En Suisse, des barrières existent pour limiter les infections dues à ce parasite. «La législation actuelle prévoit des mesures strictes pour prévenir le risque d’anisakidose, explique Tiziana Boebner-Lombardo, porte-parole de l’Office fédéral de la sécurité alimentaire et des affaires vétérinaires (OSAV). Les produits de la pêche destinés à être consommés crus, marinés ou salés doivent être obligatoirement congelés, afin de tuer les parasites.» Ce séjour au froid doit être de 24 heures à -20 degrés, ou 15 heures à -35 degrés. Une précaution qui n’est pas nécessaire pour les produits destinés à être mangés cuits, puisqu’une cuisson à plus de 70 degrés permet également de venir à bout de ces petites bêtes.

Oui mais voilà, même morts, les nématodes ingérés peuvent encore présenter un risque pour la santé. En effet, leur présence est susceptible de provoquer des symptômes allergiques, voire des chocs anaphylactiques chez certaines personnes. «Certaines protéines allergènes demeurent actives même après cuisson ou congélation, expose Tiziana Boebner-Lombardo. Cette éventualité ne peut donc pas être entièrement écartée par les traitements actuels.» L’Office fédéral de la sécurité alimentaire parle à ce sujet d’un «risque émergent», autrement dit, un risque nouveau encore difficile à identifier et à évaluer. 

Selon une étude réalisée en France, plus d’une vingtaine de cas d’allergies à ce nématode ont été enregistrés entre 2010 et 2014. Une tendance qui serait en augmentation. Qu’en est-il pour la Suisse? Contactés, ni l’Office fédéral de la santé publique, ni le Centre d’allergie Suisse ne disposent de statistiques à ce sujet.

Pas de renforcement en vue  

Face à ce danger, la Confédération prévoit-elle de renforcer la réglementation autour de ces denrées? «À ce jour, aucune modification immédiate de la législation n’est prévue, répond la porte-parole de l’OSAV. Les mesures en place réduisent efficacement le risque d’anisakidose, qui reste prioritaire du point de vue de la santé publique.
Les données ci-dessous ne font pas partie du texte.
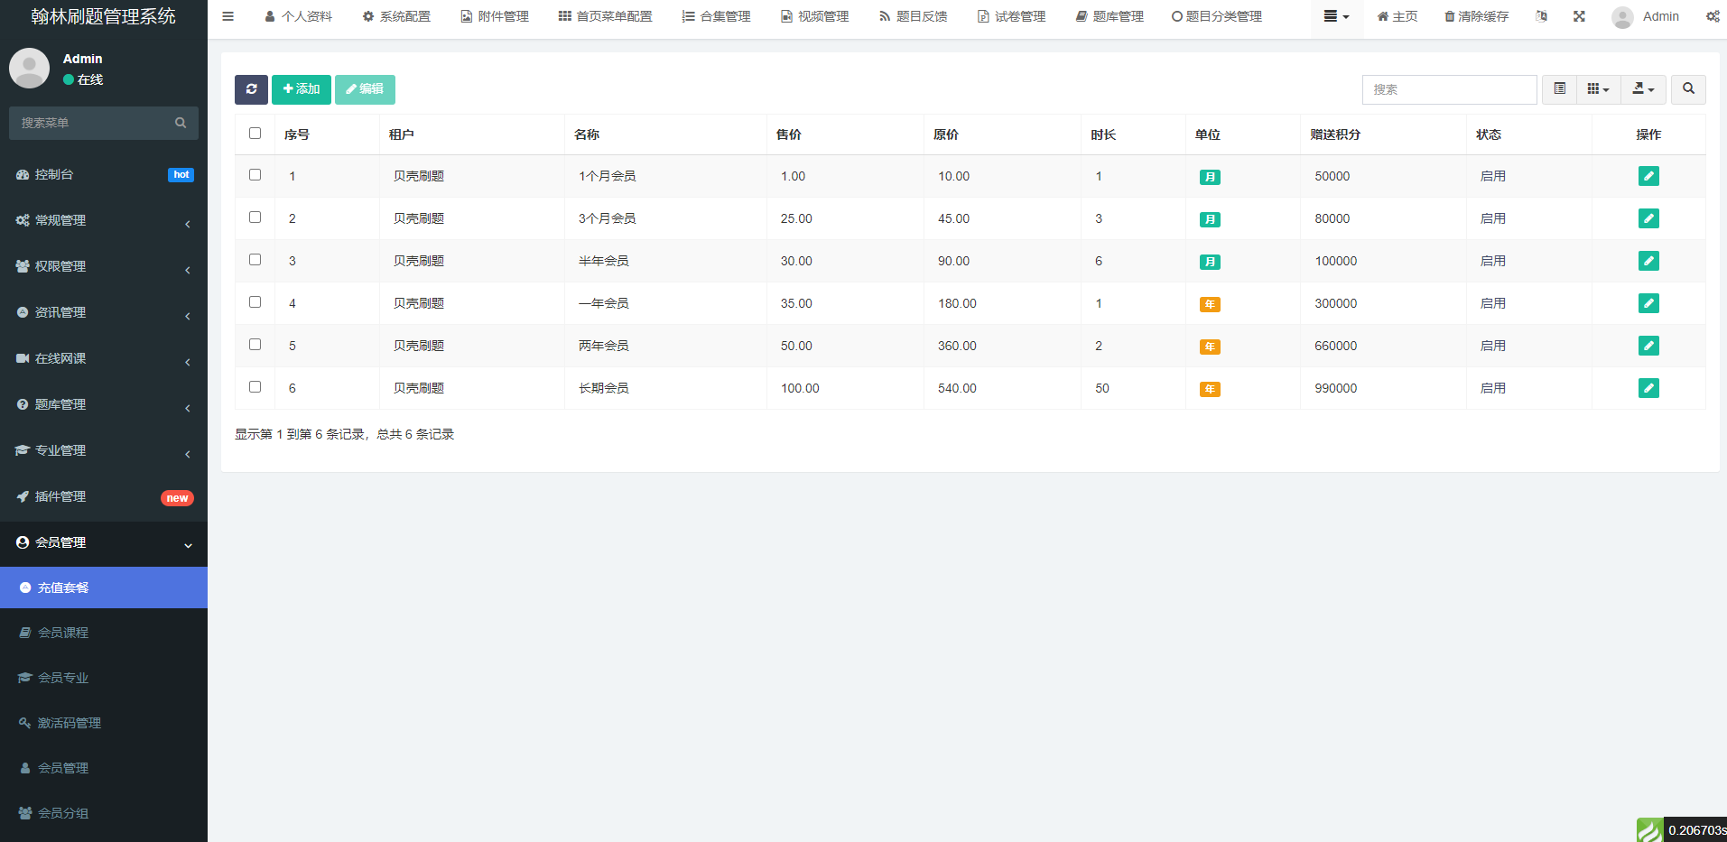Focus the table 搜索 input field
Screen dimensions: 1727x842
pyautogui.click(x=1448, y=89)
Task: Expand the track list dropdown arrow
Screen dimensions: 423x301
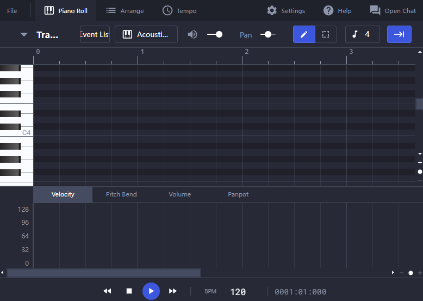Action: point(24,34)
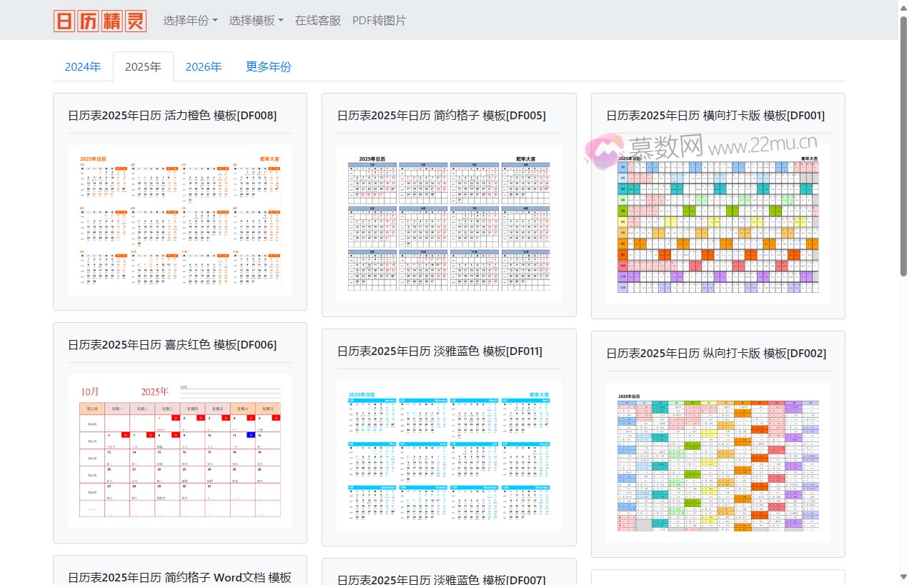
Task: Open the 淡雅蓝色 DF011 calendar thumbnail
Action: coord(449,456)
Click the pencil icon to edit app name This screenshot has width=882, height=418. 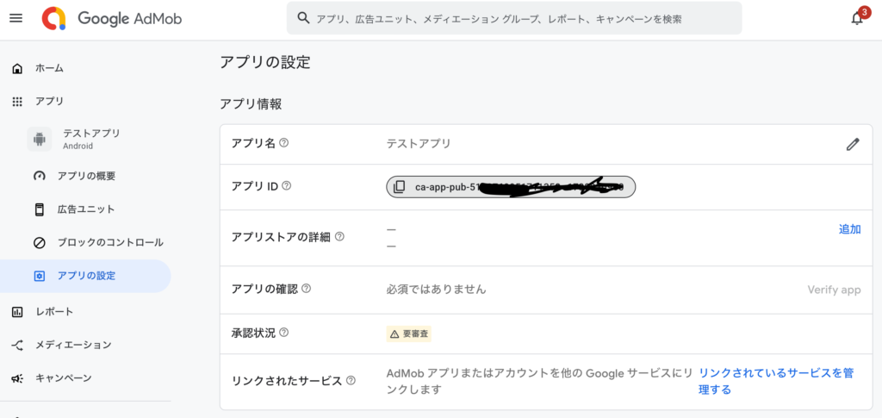click(x=853, y=144)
Cela dit, nous suivons de près l’évolution des connaissances scientifiques et des cas cliniques liés à ce ver. Si la situation venait à évoluer ou si les données indiquaient un besoin d’améliorer la protection, un renforcement ciblé des exigences pourrait être envisagé.»  

*Prénom d’emprunt

Un poisson sur trois est contaminé

Une étude sur le poisson frais réalisée en Espagne et publiée en 2019 a révélé que plus de 33% des échantillons comportaient des larves d’Anisakis. En tête du classement des poissons les plus parasités se plaçait le chinchard, suivi du merlu argenté, du maquereau (photo ci-dessus), du merlan bleu et du merlu européen, qu’on appelle plus communément le «colin». Les poissons de l’Atlantique étaient davantage concernés que ceux de la Méditerranée. À noter que des espèces comme le saumon ou le thon semblent présenter un taux bas ou nul de présence de ces parasites. Selon la plateforme scientifique www.fish-parasite.net, le Japon est le pays industrialisé le plus touché par l’anisakidose, avec quelque 2’500 cas enregistrés chaque année. En Europe, les pays les plus concernés sont l’Espagne, la Norvège, les Pays-Bas, l’Allemagne, le Royaume-Uni et l’Italie, dans lesquels une vingtaine de cas en moyenne sont signalés annuellement.